Josh Drauniniu
- Birth name: Josh Drauniniu
- Date of birth: 17 August 1985 (age 40)
- Place of birth: Suva, Fiji
- Height: 1.91 m (6 ft 3 in)
- Weight: 95 kg (209 lb)

Rugby union career
- Position(s): Wing

Senior career
- Years: Team / Apps / (Points)
- 2003-2007: Royal Navy /  / ()
- 2007-2009: Exeter Chiefs /  / (110)
- 2009-2010: Harlequins /  / ()
- 2010-2011: London Welsh / 22 / (80)
- 2011-2015: Worcester Warriors /  / ()
- 2015-2016: London Welsh /  / ()
- 2016-: Rouen /  / ()

National sevens team
- Years: Team /  / Comps
- 2008-2011: England

= Josh Drauniniu =

Fijian rugby union player

Josh Drauniniu (born 17 August 1985) is a rugby union footballer who currently plays for Rouen Normandie Rugby of France Rugby's Pro D2.

Drauniniu joined the Royal Navy in 2003 at the age of 17 and saw active service in the Gulf in 2005. Upon joining the Navy, Josh was soon introduced to rugby union, having played rugby league and football at school in Fiji, and he made his debut in the annual Army v Navy match at Twickenham in 2004.

Three years later he was signed by Exeter Chiefs, where his pace on the wing caught the eye of the England Sevens selectors.

England beat New Zealand 21-19 to secure a meeting with South Africa in the final. He failed the final hurdle, but his performances were enough to earn him a place in the England squad for the 2009 Sevens World Cup in Dubai, though England would go out to Samoa in the quarter-finals.

Despite his England Sevens commitment, Josh was still named in Rugby Times' National League 1 Team of the Season for 2008/09, having scored 16 tries.

In his first season for Exeter Chiefs he had raced in for 22 tries, and it was that try scoring form that tempted Harlequins to bring him to the Guinness Premiership.

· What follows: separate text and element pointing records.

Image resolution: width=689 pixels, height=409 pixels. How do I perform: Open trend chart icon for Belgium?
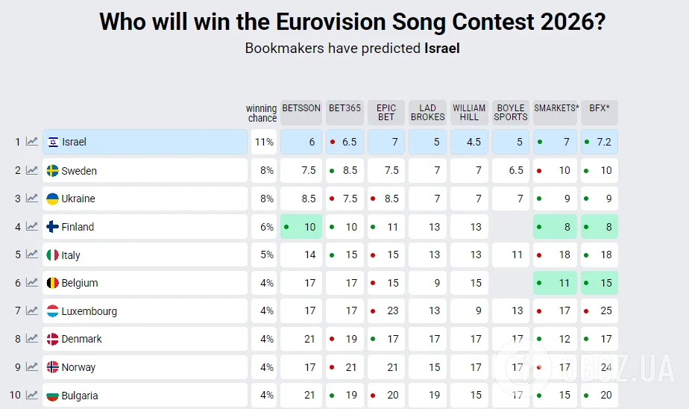[x=31, y=283]
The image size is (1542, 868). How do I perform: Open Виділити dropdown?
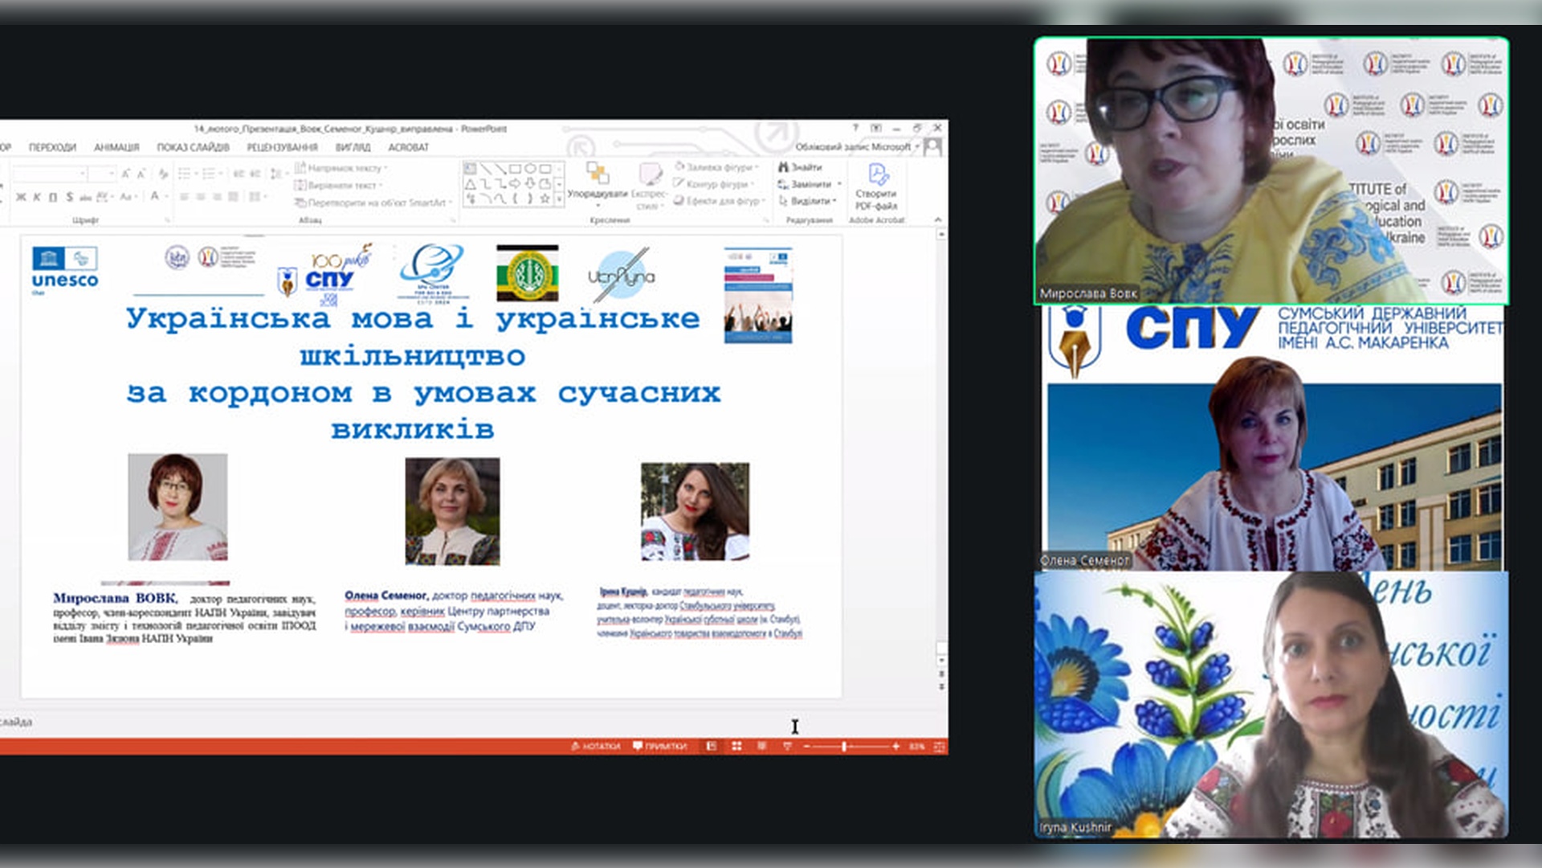pyautogui.click(x=810, y=201)
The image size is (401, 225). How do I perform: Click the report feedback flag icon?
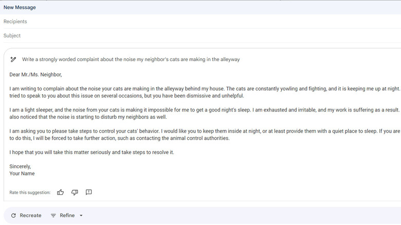point(88,192)
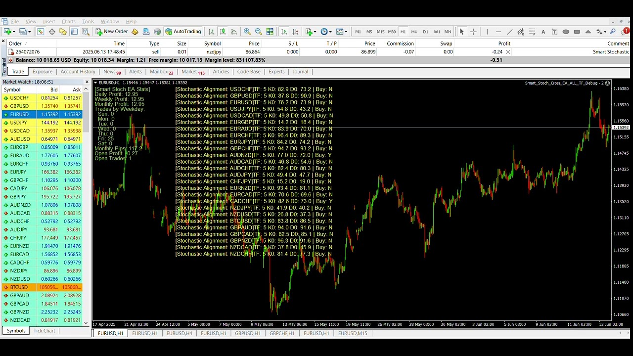This screenshot has height=356, width=633.
Task: Click the Tile Windows icon
Action: [270, 32]
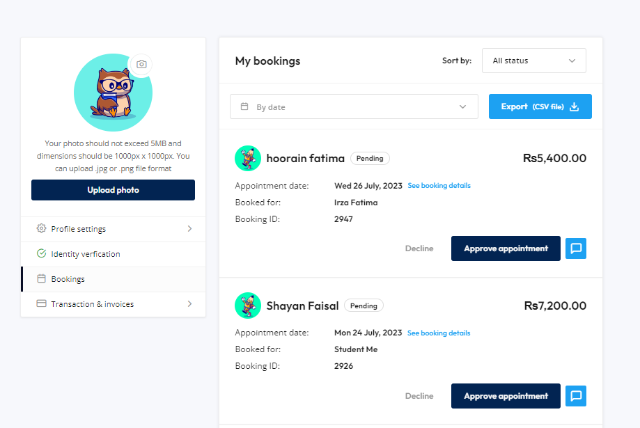This screenshot has height=428, width=640.
Task: Click the Profile settings gear icon
Action: 41,228
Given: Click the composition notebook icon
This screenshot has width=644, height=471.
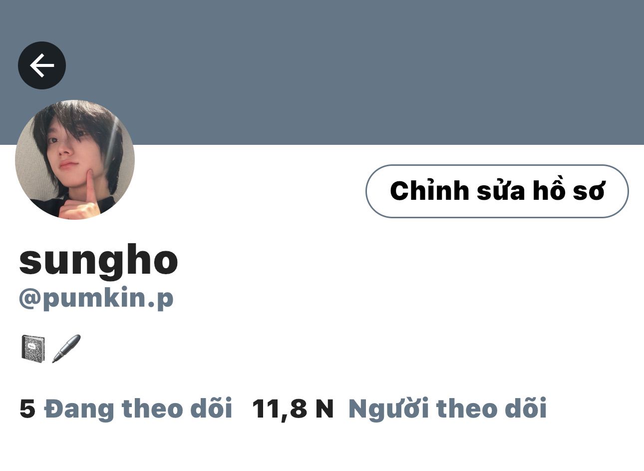Looking at the screenshot, I should point(33,348).
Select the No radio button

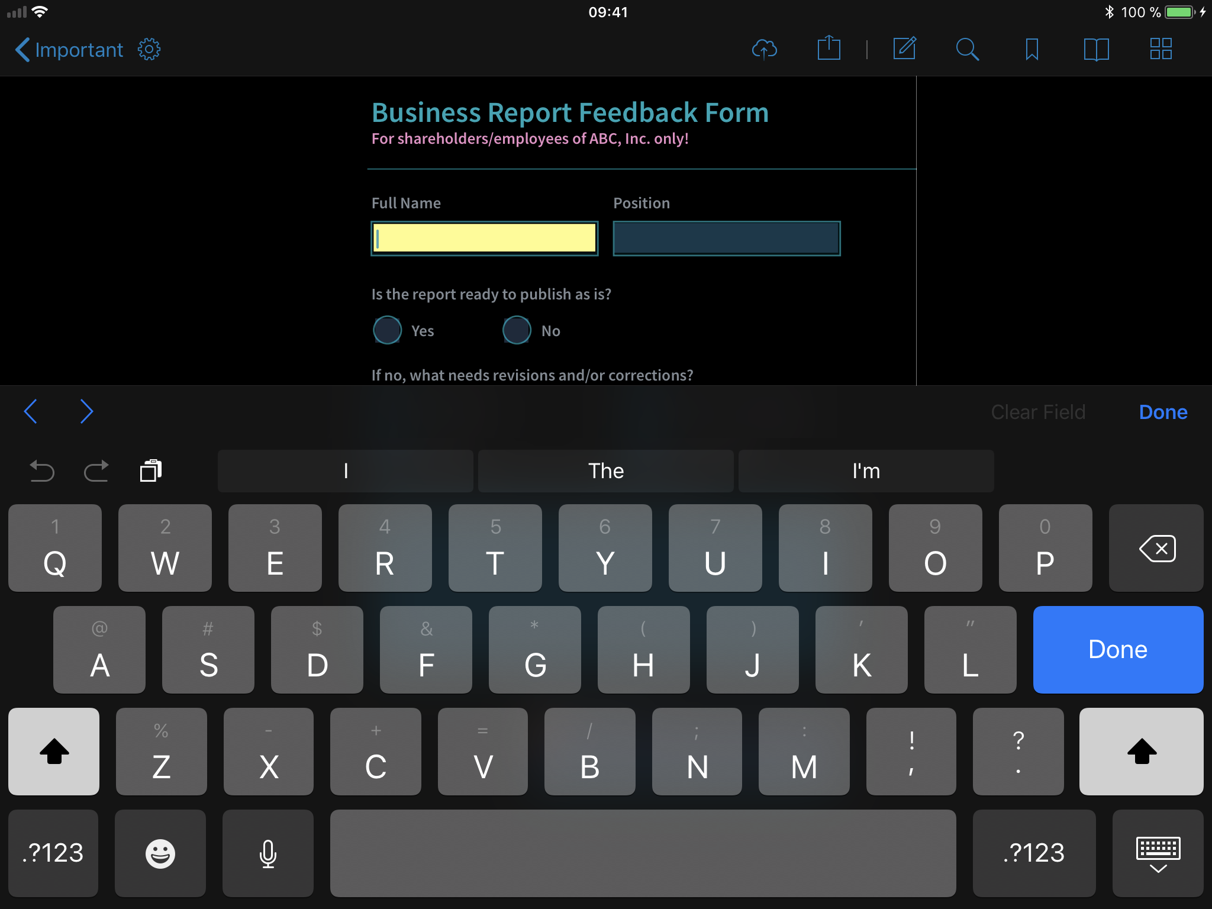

His first start for Quins came in a 9-9 draw with London Irish at the Stoop in October 2009, but the highlight of his time at the club would come against the Northampton Saints at Franklin's Gardens three weeks later when he scored two tries as a second-half replacement in a 27-16 defeat. He made one Heineken Cup appearance, as a replacement against the Cardiff Blues at The Stoop, and was named on the bench for last years A League final against Leicester Development at Welford Road, which the home side won 29-27.

In February 2010 he made his way back into Ben Ryan's England Sevens team for the Adelaide and Hong Kong legs of the IRB World Series.

Drauniniu is known as an attacking winger with a dangerous side step, and his talents have not gone unnoticed by rival clubs. He signed for the Worcester Warriors for their first season back in the Aviva Premiership

On 22 May 2015, Drauniniu re-signed with London Welsh back in the RFU Championship from the 2015-16 season.